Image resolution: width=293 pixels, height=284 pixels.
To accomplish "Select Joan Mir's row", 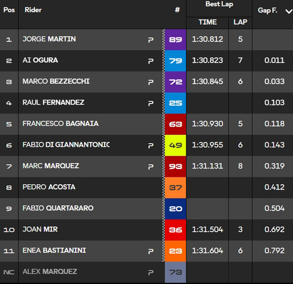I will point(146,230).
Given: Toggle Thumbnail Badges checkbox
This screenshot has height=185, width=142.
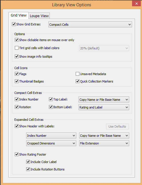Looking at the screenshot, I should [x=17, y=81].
...
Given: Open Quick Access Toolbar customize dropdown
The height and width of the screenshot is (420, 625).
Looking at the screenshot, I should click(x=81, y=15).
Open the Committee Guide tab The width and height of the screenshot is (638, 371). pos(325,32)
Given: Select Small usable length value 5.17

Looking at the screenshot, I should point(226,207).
---
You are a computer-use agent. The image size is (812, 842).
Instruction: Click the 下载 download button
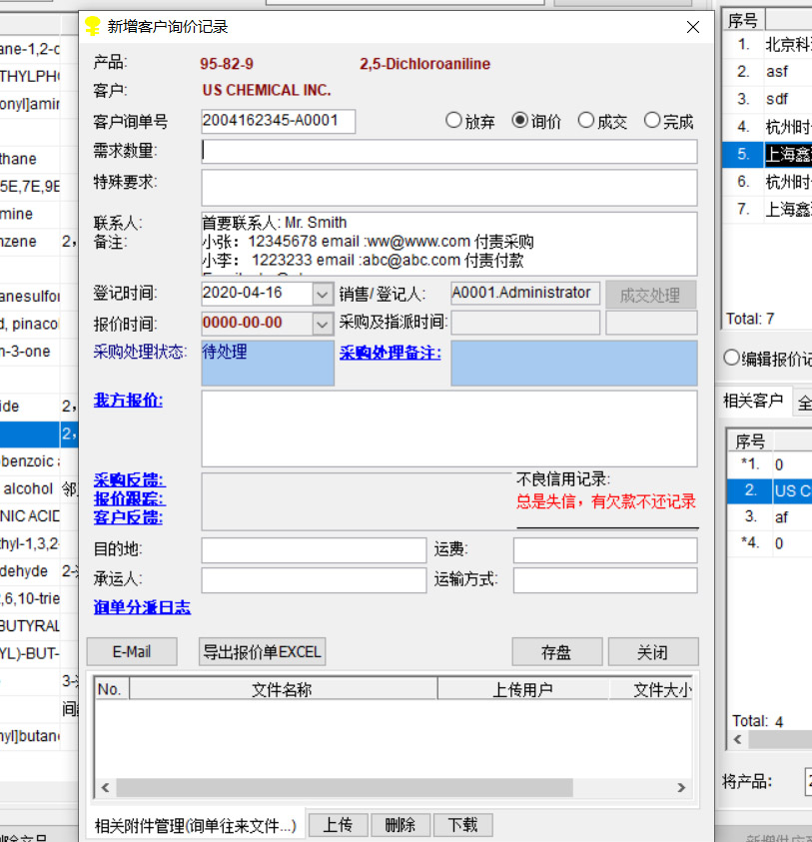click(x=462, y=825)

* [Task description] Only the lines above that include the word "Open" belong in the answer; copy each one.

* [Expected output]
Given: Open Quick Access Toolbar customize dropdown
Open the Committee Guide tab The width and height of the screenshot is (638, 371). pos(325,32)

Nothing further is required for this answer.